- Born: November 22, 1949 (age 76) Michigan, United States
- Education: Yale University
- Awards: William J. Branstrom Freshman Prize (University of Michigan, 1968); James B. Angell Scholar (University of Michigan, 1969-71); Phi Beta Kappa (University of Michigan, 1970); Bachelor of Science Degree with high distinction and highest honors in Cellular Biology (University of Michigan, 1971); The Phi Sigma Award in Biology (University of Michigan, 1971); National Science Foundation Graduate Fellowship (1971-74); National Science Foundation Energy-related Postdoctoral Fellowship (1977-78); Lewis College (IIT) Junior Faculty Teaching Excellence Award (1988); IIT Teaching Excellence Award (1988); William C. Staszak award, Oak Park Education Foundation, Oak Park, IL (1996); Person of the Millennium, IIT Millennium Project (1999); Honor Award for University Research by the American Academy of Environmental Engineering and Scientists (AAEES, 2013 );
- Scientific career
- Fields: Biotechnology, genetic engineering
- Workplaces: Illinois Institute of Technology
- Doctoral advisor: Sidney Altman
- Website: www.iit.edu/csl/bio/faculty/stark_benjamin.shtml

= Benjamin C. Stark =

American bioengineer

Benjamin "Ben" C. Stark is an American biologist and a professor at the Illinois Institute of Technology. He grew up in a small city in mid-Michigan in the 1950s-1960s. After high school he majored in cellular biology at the University of Michigan (B.S. 1971) and later he received his master (M.Sc. 1974) and doctoral (Ph.D. 1977) degrees from Yale University with Sidney Altman. After two postdoctoral positions, he took a faculty position at Illinois Institute of Technology, where he has worked since. He has carried out research in the area of genetic engineering and RNA biology.

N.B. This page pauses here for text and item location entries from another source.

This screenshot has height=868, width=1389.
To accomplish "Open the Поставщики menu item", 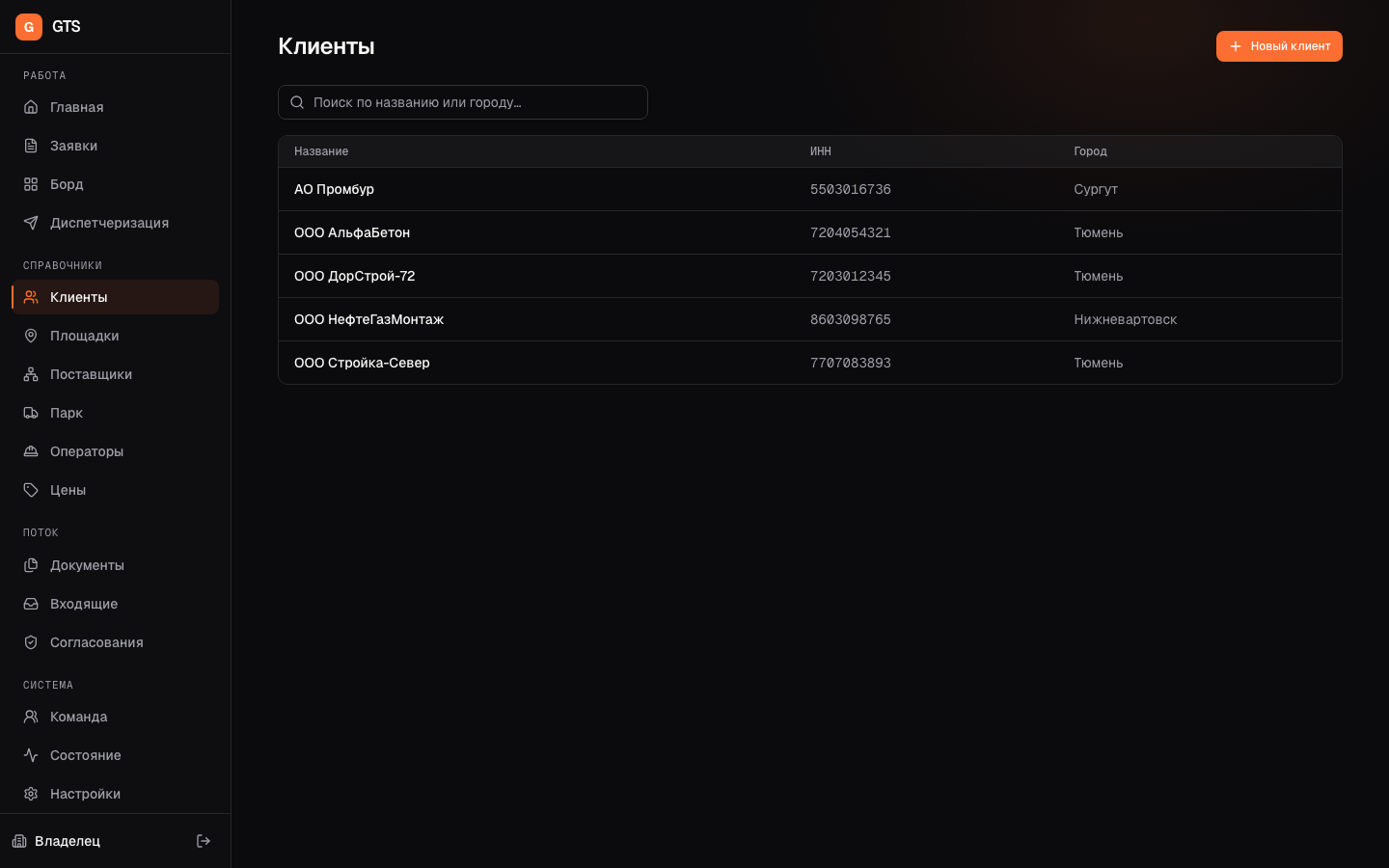I will click(115, 374).
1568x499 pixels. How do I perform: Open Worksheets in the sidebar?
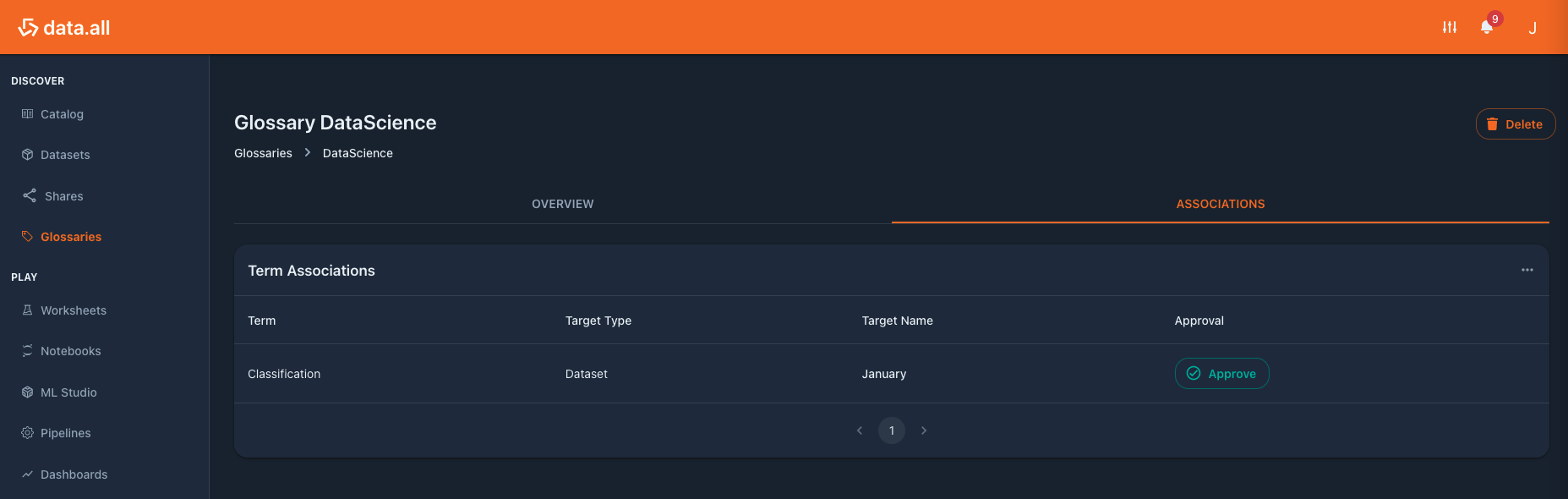pos(74,310)
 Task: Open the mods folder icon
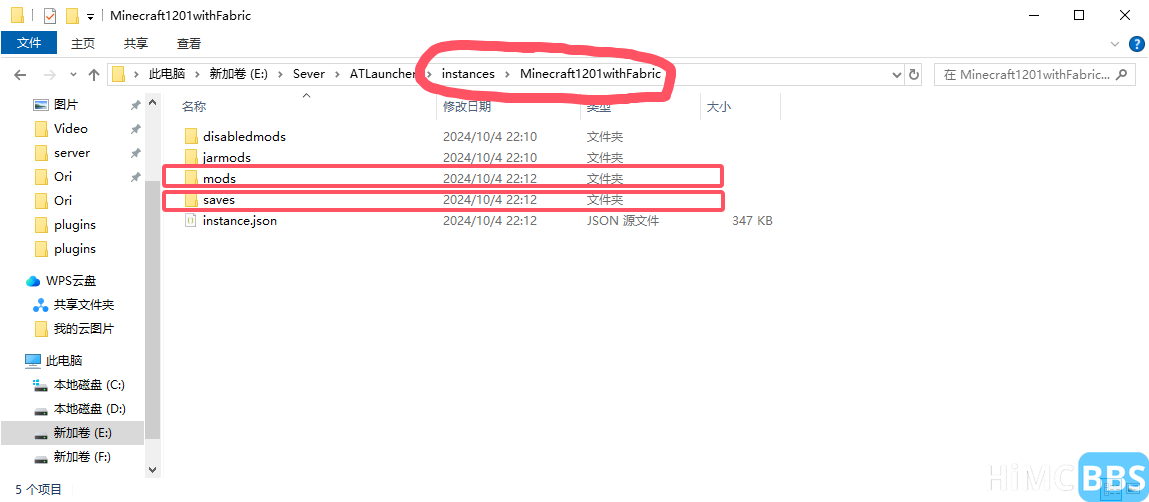tap(192, 179)
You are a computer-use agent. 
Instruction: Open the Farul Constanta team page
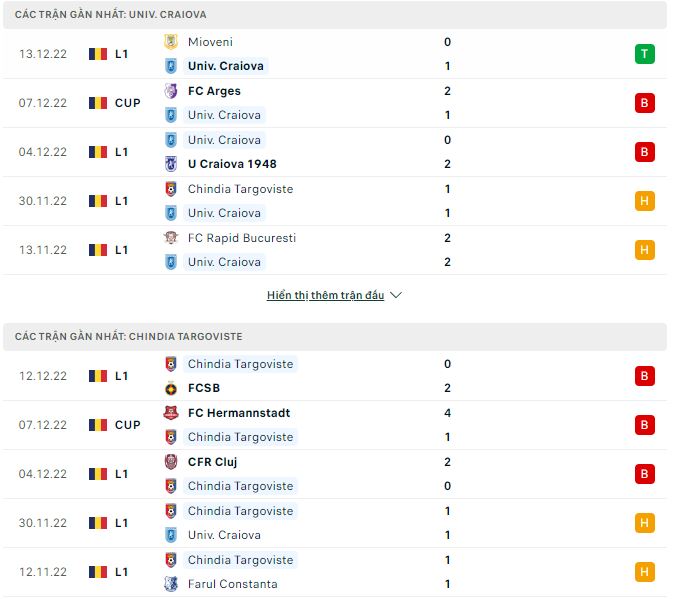click(232, 584)
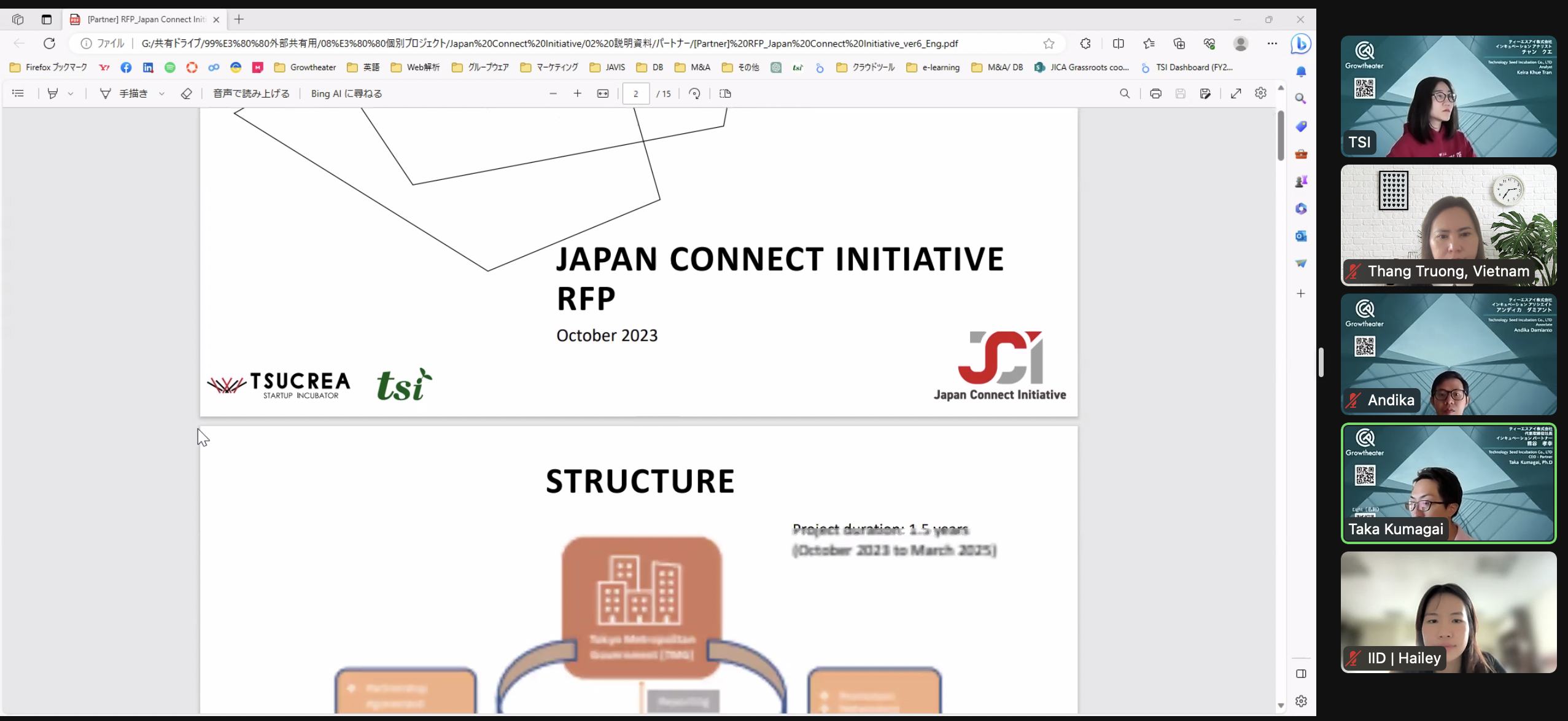
Task: Expand the 手描き draw options dropdown
Action: [x=161, y=93]
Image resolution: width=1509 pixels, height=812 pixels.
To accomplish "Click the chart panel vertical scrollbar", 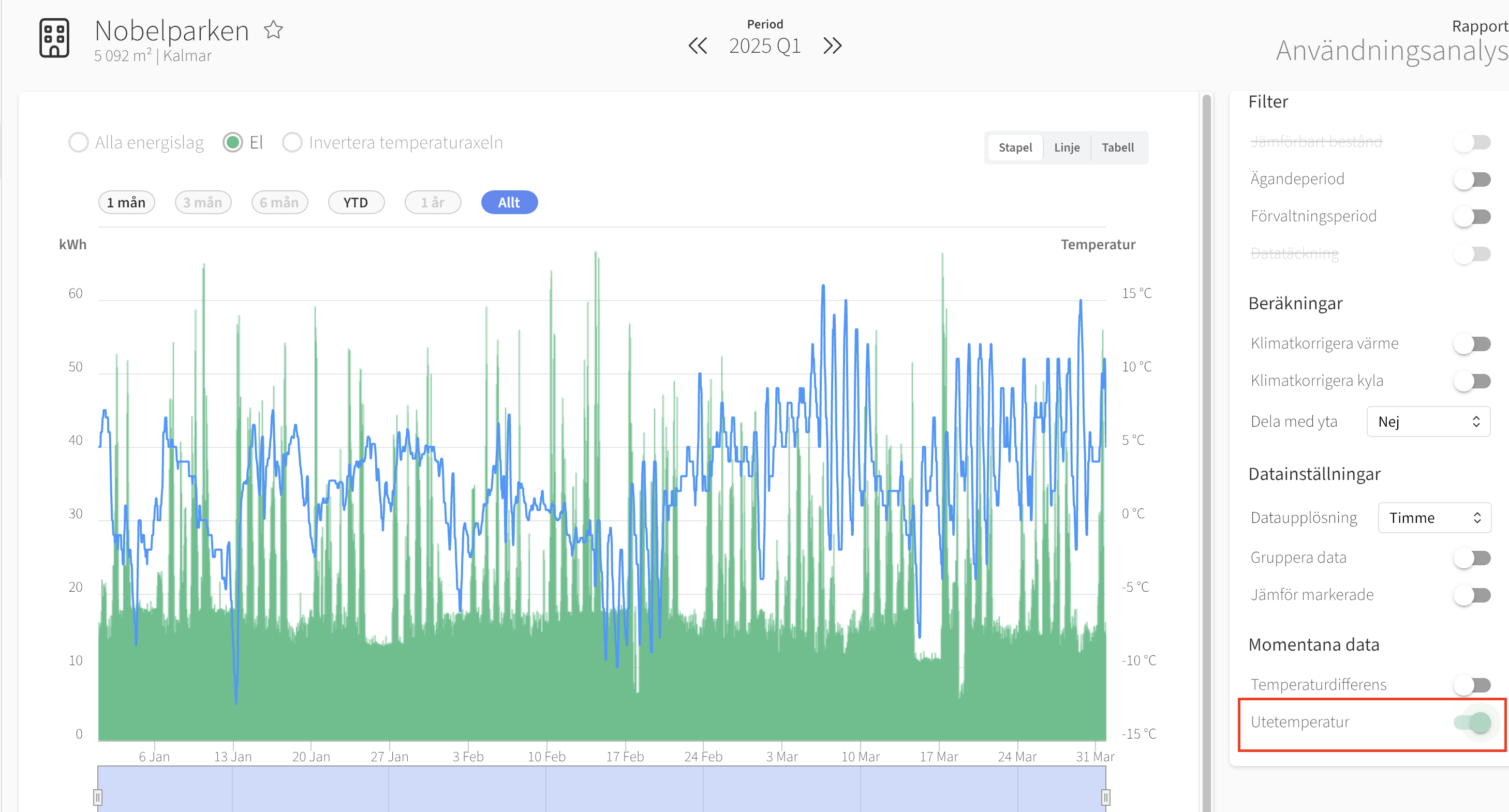I will coord(1206,451).
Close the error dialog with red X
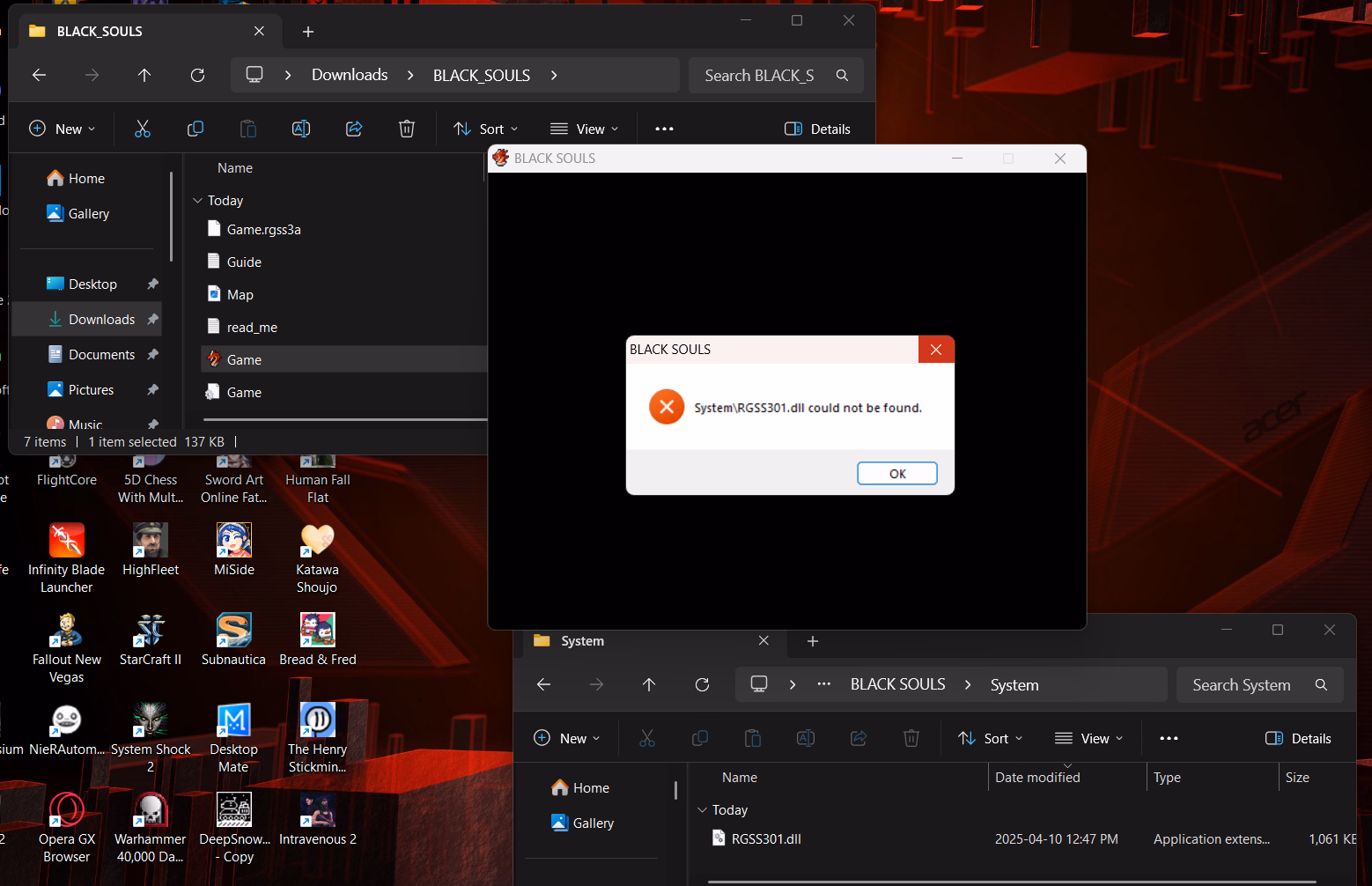The image size is (1372, 886). (x=935, y=350)
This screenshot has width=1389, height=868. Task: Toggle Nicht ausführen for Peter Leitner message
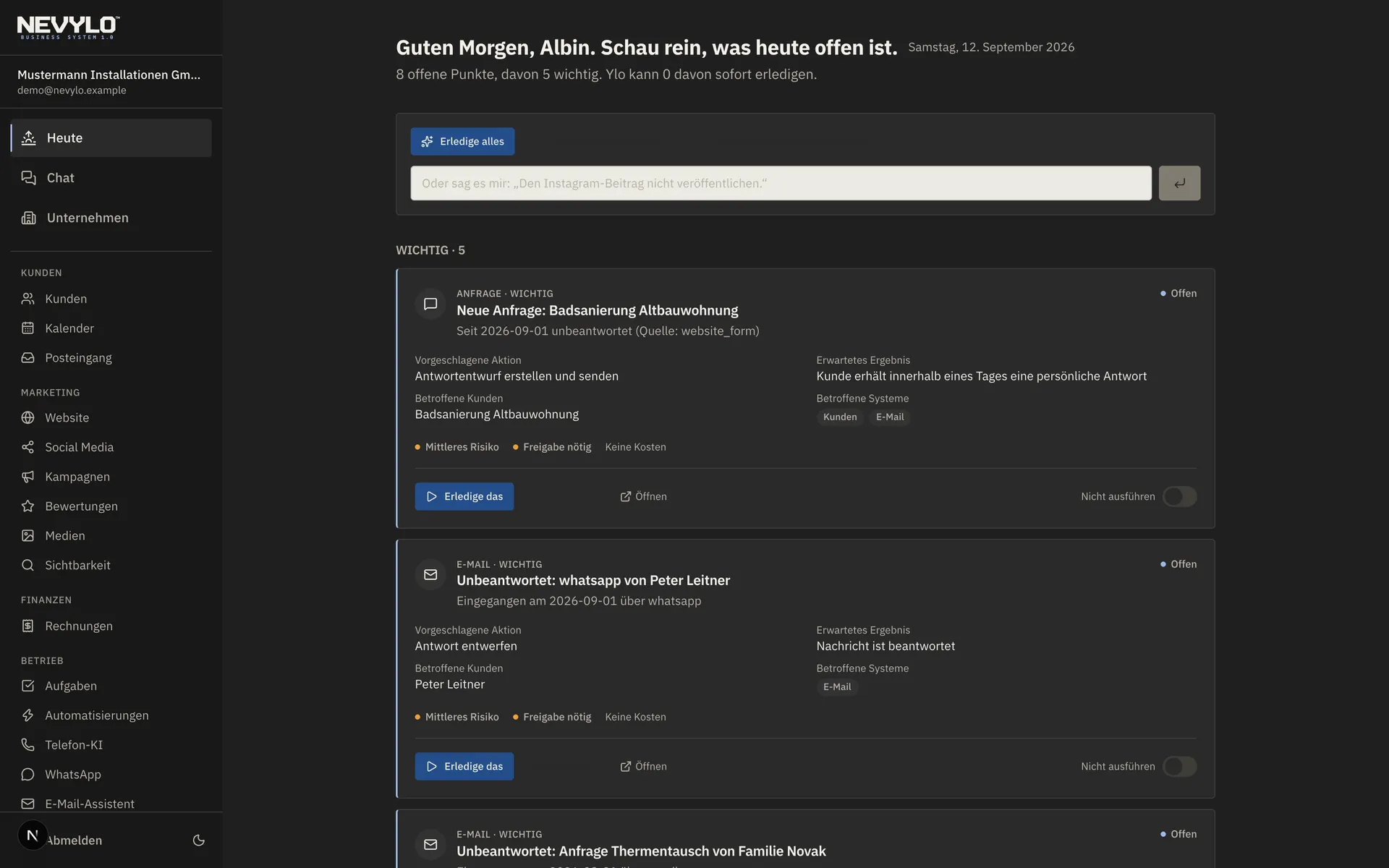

He was one of the co-discoverers of RNase P, a catalytic RNA, in the laboratory of Sidney Altman who shared the Nobel Prize in Chemistry with Thomas R. Cech in 1989 for their work on the catalytic properties of RNA. Another major accomplishment of Stark includes the discovery of enhancement of productivity of recombinant organisms engineered to express the Vitreoscilla hemoglobin (VHb (hemoglobin)), the first bacterial hemoglobin. He has over 80 peer-reviewed publications.

==Awards and honors==
Stark's research has been recognized by many awards, including Honor Award for University Research by the American Academy of Environmental Engineers and Scientists (2013), Person of the Millennium (IIT Millennium Project, 1999), and the Teaching Excellence Award (Lewis College, IIT, 1988).